When he was a kid, Costas probably wrote poems about the manliness of Stan Musial or the likes (not that there’s anything wrong with that) and churned out articles for the school paper his mother found interesting. And the above block quote’s Jason Whitlock reference is telling. Whitlock is also one of America’s more inept sports “journalists.” Whitlock is usually—not always—like Charles Barkley without any of the game, humor, insight, or perspective.
If the victim of Belcher’s murder had herself possessed a gun, perhaps she’d be alive today. And without Belcher’s inherent personality, magnified by (or perhaps controlled by) “alcohol. concussions, and prescription drugs,” responsible gun ownership is not a problem for normal citizens. There’s much to unpack with regard to the Belcher tragedy, including family (the presence of a father), poverty, personal responsibility, and sport itself (including the NFL, college football, and coaching).

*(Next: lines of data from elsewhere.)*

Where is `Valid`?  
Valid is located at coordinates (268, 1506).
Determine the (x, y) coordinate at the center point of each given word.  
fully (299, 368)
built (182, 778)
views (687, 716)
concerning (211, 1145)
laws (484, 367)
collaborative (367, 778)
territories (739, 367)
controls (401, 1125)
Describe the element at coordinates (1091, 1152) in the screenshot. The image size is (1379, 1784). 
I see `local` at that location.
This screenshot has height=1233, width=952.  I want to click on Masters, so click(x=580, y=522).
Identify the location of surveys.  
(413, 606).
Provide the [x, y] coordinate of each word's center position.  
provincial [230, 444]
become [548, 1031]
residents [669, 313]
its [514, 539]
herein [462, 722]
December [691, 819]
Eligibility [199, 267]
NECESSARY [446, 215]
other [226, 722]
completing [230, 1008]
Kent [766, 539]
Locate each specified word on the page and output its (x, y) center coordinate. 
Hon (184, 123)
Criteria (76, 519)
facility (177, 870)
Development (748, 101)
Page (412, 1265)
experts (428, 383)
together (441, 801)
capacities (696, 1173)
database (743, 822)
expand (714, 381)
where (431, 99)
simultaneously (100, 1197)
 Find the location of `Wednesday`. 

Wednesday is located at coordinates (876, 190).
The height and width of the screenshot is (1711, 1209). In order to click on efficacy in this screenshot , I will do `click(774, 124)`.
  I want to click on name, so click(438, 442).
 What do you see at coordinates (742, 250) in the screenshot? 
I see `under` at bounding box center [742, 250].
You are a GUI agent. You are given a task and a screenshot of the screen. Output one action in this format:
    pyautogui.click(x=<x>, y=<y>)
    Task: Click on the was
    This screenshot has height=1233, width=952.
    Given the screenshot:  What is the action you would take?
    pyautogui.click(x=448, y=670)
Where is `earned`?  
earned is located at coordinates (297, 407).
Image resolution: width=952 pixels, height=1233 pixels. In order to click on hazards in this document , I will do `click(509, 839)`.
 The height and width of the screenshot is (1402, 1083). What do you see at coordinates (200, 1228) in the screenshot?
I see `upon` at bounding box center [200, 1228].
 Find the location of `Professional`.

The problem with Costas, Whitlock, Peter King, and much of the “sports journalism” community is they drank the Kool-Aide of the mainstream media, embracing their failed liberal worldview and losing perspective. The bumper sticker is true: guns don’t kill people, people kill people. Maybe banning violent collisions and injuries in football (and other sports), banning alcohol, or banning the irresponsible use of prescription drugs is something Costas could pursue in the name of sports journalism. Sport is a subset of life, not the other way around.